In 1921, General Motors invented lead additives to gas, paving the way for modern high-power engines. Leaded fuel earned a nickname fast—"loony gas." But it wasn't until the 70s that the EPA started regulating it. And over the next decade, through 1986, the EPA dropped the threshold for lead content in gas by 98%. Uranium, CFCs, DDT—same story.

Shockingly, only a quarter of the 82,000 chemicals in use in the U.S. have ever been tested for toxicity, according to Duncan. How long will it take for us to trace the cause of modern epidemics? From the early 1970s through the mid-1990s, one type of leukemia was up 62%, male birth defects doubled, and childhood brain cancer was up 40%, he writes.

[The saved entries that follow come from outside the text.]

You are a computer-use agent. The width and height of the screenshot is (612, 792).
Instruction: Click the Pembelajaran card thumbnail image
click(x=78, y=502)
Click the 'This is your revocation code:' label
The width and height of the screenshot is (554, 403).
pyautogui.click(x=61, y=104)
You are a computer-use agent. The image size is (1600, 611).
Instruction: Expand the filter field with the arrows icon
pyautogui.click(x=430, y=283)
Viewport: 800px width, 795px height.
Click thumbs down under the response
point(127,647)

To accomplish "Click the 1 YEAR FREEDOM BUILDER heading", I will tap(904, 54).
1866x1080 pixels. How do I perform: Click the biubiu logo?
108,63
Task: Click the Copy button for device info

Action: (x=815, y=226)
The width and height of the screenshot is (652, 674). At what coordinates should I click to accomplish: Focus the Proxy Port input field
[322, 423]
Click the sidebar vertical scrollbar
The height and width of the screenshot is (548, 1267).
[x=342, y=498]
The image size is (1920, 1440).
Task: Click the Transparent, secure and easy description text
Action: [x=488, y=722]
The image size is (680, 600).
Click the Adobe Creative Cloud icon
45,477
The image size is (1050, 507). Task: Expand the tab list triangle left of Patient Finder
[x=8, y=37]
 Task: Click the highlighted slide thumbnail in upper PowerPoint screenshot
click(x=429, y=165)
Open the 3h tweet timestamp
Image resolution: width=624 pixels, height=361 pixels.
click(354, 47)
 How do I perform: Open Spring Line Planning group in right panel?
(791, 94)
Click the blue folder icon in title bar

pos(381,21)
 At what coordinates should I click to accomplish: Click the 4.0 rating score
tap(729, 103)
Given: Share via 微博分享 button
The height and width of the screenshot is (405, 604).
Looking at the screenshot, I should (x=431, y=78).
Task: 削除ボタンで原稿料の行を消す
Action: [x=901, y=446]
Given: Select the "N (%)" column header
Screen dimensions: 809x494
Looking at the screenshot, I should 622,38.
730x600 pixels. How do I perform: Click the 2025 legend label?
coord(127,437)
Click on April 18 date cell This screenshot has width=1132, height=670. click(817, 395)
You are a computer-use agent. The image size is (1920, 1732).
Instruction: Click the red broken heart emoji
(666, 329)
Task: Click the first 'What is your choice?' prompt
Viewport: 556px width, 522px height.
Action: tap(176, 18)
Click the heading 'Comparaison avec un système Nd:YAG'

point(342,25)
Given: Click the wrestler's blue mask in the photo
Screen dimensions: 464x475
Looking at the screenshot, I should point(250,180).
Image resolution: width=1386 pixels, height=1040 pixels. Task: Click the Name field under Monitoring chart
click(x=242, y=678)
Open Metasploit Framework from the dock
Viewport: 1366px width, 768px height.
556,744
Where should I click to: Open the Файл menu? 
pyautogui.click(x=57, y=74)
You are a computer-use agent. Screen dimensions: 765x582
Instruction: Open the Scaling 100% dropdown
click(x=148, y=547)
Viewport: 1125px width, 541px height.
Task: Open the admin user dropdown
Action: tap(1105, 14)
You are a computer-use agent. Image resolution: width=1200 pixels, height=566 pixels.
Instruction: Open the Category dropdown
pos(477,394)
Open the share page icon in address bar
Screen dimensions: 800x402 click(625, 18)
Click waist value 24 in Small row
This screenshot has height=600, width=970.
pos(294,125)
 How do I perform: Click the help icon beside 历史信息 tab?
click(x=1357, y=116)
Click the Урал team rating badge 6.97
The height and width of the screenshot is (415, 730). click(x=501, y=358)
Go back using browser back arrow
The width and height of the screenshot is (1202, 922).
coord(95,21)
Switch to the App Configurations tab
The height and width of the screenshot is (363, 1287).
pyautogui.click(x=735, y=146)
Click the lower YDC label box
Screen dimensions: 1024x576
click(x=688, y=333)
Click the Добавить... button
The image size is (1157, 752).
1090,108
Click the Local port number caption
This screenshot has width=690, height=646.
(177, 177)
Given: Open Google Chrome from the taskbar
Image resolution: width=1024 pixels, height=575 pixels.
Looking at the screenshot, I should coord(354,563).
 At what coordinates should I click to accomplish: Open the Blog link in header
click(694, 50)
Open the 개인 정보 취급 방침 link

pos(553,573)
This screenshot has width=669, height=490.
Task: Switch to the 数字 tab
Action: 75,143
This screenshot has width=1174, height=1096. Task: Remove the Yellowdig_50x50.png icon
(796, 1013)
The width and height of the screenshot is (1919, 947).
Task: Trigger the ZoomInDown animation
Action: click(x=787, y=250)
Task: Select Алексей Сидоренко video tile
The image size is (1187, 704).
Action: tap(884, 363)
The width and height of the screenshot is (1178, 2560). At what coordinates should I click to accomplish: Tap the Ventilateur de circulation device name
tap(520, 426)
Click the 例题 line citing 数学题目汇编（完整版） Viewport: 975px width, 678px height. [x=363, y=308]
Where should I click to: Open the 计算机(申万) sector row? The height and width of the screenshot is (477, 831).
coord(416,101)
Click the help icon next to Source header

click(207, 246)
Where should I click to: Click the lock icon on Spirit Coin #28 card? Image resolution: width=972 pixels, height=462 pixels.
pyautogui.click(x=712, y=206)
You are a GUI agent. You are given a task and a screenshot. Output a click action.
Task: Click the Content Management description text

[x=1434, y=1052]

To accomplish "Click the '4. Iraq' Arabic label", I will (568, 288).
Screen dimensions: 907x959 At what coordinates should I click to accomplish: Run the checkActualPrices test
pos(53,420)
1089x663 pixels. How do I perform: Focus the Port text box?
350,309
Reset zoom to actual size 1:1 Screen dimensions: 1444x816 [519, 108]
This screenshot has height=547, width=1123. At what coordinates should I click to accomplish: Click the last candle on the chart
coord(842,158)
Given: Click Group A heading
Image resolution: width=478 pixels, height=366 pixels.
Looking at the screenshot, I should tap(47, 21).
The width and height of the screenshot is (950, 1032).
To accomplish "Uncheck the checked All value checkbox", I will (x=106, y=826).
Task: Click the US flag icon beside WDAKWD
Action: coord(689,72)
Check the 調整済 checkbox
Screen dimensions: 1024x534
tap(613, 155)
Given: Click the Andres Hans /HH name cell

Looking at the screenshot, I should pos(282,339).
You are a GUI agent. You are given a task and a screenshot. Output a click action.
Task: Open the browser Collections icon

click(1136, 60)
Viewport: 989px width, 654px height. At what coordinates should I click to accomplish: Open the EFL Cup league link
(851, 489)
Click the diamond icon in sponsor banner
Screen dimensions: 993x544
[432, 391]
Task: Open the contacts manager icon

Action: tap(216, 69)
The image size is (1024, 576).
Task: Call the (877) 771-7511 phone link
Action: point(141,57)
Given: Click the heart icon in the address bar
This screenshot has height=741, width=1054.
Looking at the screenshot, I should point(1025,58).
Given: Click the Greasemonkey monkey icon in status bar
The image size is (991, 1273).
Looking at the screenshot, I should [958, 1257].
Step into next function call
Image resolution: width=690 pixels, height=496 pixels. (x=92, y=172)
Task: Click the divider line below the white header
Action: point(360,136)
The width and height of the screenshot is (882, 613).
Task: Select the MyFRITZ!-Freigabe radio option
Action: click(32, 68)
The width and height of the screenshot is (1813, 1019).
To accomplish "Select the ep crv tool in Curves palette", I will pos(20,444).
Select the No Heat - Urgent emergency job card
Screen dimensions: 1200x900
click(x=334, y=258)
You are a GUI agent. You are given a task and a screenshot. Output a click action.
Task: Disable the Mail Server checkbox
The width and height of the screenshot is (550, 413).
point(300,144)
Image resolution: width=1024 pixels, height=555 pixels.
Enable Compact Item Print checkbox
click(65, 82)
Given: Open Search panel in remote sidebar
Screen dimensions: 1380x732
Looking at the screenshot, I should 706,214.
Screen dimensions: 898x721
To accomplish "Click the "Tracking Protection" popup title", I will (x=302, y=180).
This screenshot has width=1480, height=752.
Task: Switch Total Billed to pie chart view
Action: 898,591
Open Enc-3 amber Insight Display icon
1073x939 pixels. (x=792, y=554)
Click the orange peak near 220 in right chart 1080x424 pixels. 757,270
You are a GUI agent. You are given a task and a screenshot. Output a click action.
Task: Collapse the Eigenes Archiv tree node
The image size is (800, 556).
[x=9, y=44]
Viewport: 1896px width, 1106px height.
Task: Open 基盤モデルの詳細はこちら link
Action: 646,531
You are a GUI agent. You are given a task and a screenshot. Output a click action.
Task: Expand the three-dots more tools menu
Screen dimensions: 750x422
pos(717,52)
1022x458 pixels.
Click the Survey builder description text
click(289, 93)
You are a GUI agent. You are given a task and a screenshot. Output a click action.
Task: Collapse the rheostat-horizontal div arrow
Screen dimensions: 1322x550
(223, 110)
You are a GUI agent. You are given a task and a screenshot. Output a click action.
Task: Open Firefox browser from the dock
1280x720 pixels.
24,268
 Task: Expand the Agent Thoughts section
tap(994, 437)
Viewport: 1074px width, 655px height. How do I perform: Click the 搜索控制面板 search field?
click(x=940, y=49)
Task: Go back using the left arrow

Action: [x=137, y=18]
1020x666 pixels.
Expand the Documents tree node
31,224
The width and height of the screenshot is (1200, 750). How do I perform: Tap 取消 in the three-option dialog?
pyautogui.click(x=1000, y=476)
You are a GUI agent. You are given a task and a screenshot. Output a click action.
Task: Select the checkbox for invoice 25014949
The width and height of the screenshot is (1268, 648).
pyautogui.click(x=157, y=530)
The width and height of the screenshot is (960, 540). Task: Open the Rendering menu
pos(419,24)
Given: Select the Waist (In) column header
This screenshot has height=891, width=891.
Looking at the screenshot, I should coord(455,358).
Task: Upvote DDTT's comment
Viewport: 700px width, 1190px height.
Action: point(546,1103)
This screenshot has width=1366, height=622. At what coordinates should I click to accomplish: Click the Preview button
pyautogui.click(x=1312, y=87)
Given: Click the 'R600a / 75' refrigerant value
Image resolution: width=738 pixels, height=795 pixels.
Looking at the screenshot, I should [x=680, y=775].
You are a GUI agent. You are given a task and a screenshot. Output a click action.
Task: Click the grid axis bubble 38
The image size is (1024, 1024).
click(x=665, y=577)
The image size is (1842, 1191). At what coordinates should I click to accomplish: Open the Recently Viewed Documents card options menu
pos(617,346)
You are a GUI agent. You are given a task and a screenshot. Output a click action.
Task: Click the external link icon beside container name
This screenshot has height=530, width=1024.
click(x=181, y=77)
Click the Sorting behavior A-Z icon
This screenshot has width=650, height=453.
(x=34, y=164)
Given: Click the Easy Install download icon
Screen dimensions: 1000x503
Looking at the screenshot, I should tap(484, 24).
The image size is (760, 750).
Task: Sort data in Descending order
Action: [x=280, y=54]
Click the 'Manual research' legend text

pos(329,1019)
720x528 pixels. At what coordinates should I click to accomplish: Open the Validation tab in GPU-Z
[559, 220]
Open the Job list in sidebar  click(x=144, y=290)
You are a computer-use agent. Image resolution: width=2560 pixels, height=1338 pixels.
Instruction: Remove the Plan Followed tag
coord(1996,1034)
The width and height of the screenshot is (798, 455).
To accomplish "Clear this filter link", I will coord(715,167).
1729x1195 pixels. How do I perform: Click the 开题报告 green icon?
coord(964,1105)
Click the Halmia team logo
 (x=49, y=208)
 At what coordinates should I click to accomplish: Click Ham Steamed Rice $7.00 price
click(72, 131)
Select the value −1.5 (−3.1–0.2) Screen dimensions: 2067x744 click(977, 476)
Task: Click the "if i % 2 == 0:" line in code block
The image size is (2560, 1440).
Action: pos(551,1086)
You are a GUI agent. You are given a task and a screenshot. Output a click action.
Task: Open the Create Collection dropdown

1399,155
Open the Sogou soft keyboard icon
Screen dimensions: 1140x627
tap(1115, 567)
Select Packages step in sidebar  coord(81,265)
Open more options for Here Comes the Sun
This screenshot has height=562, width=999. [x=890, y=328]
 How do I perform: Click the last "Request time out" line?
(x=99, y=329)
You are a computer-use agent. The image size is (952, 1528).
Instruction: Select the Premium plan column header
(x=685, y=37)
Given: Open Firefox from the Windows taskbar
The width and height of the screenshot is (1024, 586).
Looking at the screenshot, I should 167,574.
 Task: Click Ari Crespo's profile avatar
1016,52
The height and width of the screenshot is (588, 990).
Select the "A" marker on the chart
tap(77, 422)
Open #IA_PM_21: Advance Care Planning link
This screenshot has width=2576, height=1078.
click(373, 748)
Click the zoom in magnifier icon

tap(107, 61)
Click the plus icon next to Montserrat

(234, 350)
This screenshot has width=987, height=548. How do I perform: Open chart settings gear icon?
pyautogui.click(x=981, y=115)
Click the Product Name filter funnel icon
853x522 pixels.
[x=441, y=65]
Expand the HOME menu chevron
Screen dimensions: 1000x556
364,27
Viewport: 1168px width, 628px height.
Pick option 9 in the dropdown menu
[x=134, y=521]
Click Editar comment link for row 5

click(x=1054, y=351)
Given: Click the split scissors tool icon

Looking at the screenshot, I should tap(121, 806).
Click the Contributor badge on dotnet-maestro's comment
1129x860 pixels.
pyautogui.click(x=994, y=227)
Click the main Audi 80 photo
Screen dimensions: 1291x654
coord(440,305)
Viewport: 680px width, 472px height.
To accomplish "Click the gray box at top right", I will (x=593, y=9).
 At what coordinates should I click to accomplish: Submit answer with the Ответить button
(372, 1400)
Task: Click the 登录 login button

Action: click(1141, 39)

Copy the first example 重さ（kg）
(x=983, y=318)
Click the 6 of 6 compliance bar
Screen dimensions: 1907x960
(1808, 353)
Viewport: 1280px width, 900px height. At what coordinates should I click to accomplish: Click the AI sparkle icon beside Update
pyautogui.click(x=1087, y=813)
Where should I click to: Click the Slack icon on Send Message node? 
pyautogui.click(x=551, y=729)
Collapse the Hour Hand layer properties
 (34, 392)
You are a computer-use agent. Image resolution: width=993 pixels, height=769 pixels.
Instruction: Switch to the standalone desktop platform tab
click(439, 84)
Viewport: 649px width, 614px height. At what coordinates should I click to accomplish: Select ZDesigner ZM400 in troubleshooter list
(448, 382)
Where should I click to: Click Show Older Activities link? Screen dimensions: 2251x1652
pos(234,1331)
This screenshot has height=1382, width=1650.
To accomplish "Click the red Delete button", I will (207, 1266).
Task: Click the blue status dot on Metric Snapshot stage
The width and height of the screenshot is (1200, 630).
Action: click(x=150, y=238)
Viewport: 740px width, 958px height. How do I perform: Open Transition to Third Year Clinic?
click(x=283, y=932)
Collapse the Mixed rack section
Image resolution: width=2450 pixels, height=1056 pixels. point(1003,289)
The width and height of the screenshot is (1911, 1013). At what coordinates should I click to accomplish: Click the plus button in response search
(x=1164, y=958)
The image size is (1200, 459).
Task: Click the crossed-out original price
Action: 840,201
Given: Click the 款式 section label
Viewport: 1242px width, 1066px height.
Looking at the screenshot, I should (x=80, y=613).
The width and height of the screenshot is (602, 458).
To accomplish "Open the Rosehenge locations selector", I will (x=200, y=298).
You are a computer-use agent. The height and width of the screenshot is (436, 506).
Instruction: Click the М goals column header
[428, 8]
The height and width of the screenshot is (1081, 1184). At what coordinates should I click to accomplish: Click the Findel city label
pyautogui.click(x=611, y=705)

Only in the past few years have we developed machines precise enough to test the presence of some of these chemicals in the body, in parts per million, per billion, and even per trillion. It's like detecting a teaspoon of dye in an Olympic swimming pool, Duncan said, and some of the machines that do it cost a million dollars. Usually as many tests as Duncan had would cost $30,000. (For only $25 you can send a lock of hair in for a mercury test.)

That makes it hard to broadly survey the dangers of chemicals. And nearly impossible to prove in court that they have caused any illness.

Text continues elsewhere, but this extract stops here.